After disrespecting 90 on a line shot to right, Jhonny Peralta ended up with a single that was nearly as incongruous as the spelling of his first name, though I’m sure Khris Davis and Dwyane Wade would disagree. Then Justin Grimm came on and promptly started slinging wild pitches, though that was also on newly-promoted Taylor Teagarden behind the plate.
Either way, the Cardinals were able to beg, borrow, and steal a couple runs and it appeared as though their typical devilry would earn them yet another victory. But then a funny thing happened: the Cubs began to do to the Cards what the Cards typically do to everyone else.
With one out in the 7th, Seth Maness walked Miguel Montero — who was pinch-hitting for Teagarden — and then allowed a hit to Jon Herrera, of all people. Next up was the slumping Addison Russell, who fired a cue shot down the first base line on an excuse-me swing that even he didn’t think would result in anything of note.
But the first base umpire called the ball fair and it scooted into the bullpen, allowing Montero to come around to score. Maness was livid about the call and was actually ejected for arguing the call, despite his poor viewing angle of it. To be fair though, these calls never go against the Cardinals, so he had a valid beef.
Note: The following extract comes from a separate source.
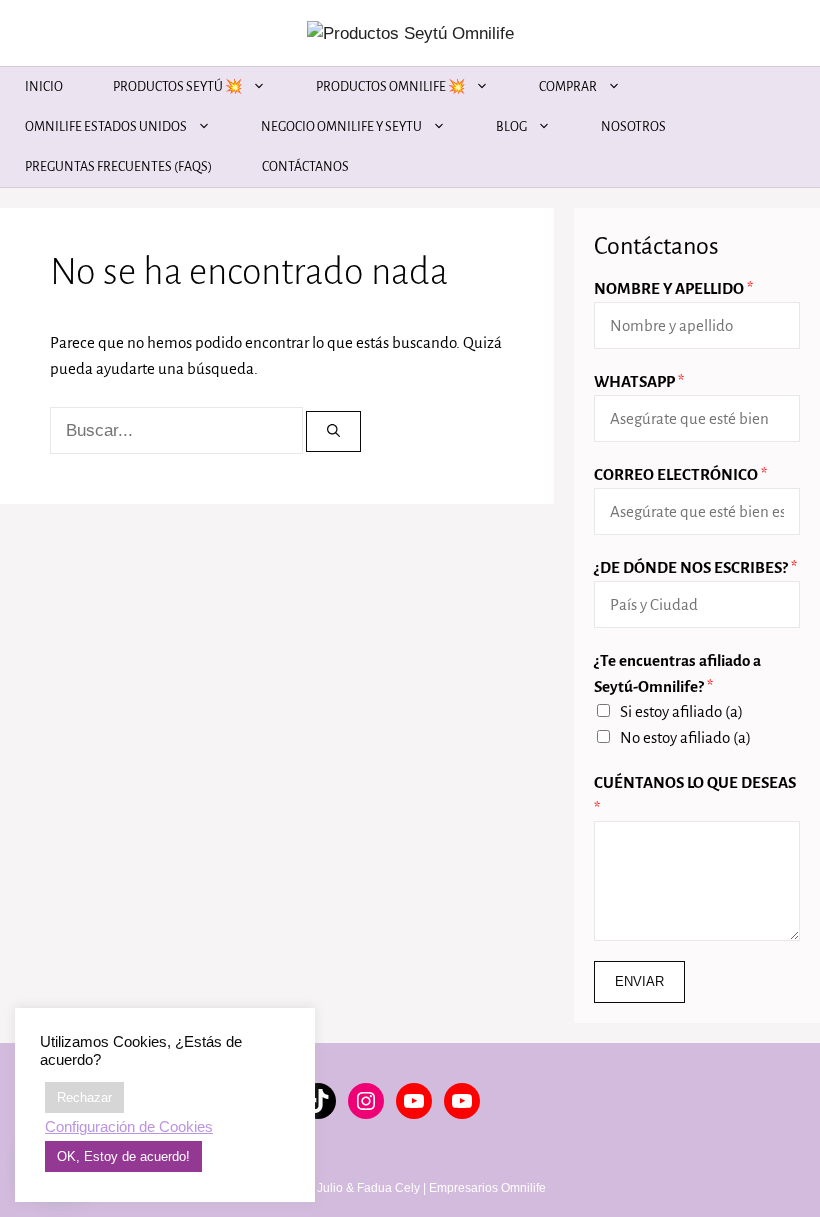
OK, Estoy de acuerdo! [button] (123, 1156)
Then Dexter Fowler hit a come-backer to new pitcher Kevin Siegrist who turned and fired to second to initiate a double play and…airmailed the ball into center field? Well, I’ll be ducked. This may have been the most un-Cardinal-like series I’ve ever witnessed. Maness may have been thrown out the right way, but the errors and mental lapses were not the least bit classy.
The Cubs would go on to add another tally on an Anthony Rizzo sac fly and then tacked on an insurance run that would prove to be pretty important when Starlin Castro showed some sac of his own in the 8th. But about those extra runs.
Jason “They Are Not My Cardinals” Motte, who was pressed into service in the first half of the double-header entered the game in the 9th to close things out and promptly gave up back-to-back singles to Randall Grichuk and Peter Bourjos to open the frame. After a Pete Kozma flyout, Motte gave up an RBI single to Tony Cruz.
Then, with Matt Carpenter representing the winning run at the plate, the bearded back-end bullpen beast rared back and fired a 95 mph heater that was popped harmlessly to Kris Bryant in foul territory. On the next pitch, he dialed it up a nothc and fired anohter fastball to Peralta, this one a 96 mph bullet that sawed the All-Star’s bat in two and resulted in a force at second.
It always feels good to beat the Cardinals, but this one felt especially so. After being embarrassed on the road a couple weeks ago and dropping the series opener in inglorious fashion, the Cubs were able to pull off a twin killing in a twin bill. Somewhere Ernie Banks is smiling. Well, he was always smiling, but I imagine it’s a little brighter tonight.
I’m not about moral victories, but the wins today guarantee a series split and it feels as though the Cubs are playing with house money to a certain extent. While there’s still a lot of baseball to play, they needed to prove that they could beat the Cardinals. Watching today’s game was like seeing Rocky battle Ivan Drago in Russia; the Cubs proved that the Cardinals are, in fact, human.
If this young team can take 3 of the next 4 games heading into the break, it’ll give them a huge boost heading into the break. Think about it: the Cubs could finish the first half at 11 games over before finishing up July with a very light schedule. Objects in the rearview mirror may appear closer than they are, but that 5-game skid is already out of sight.
That’s the beauty of a manager who doesn’t allow the pressure to exceed the pleasure and a group of young players that doesn’t know better than to fall victim to the Cubs swoons we’re all waiting for. These guys may not even know what they don’t know and that’s a good thing sometimes.
I’m not sure if he was able to save anyone 15 percent or more on their car insurance, but that little duck sure seemed to be a good omen for the Cubs tonight. Have I mentioned how good it felt to see the tables turned on the Cardinals? Oh well, I don’t think you mind hearing it more than once.
Now it’s time to give St. Louis the bird in Game 4.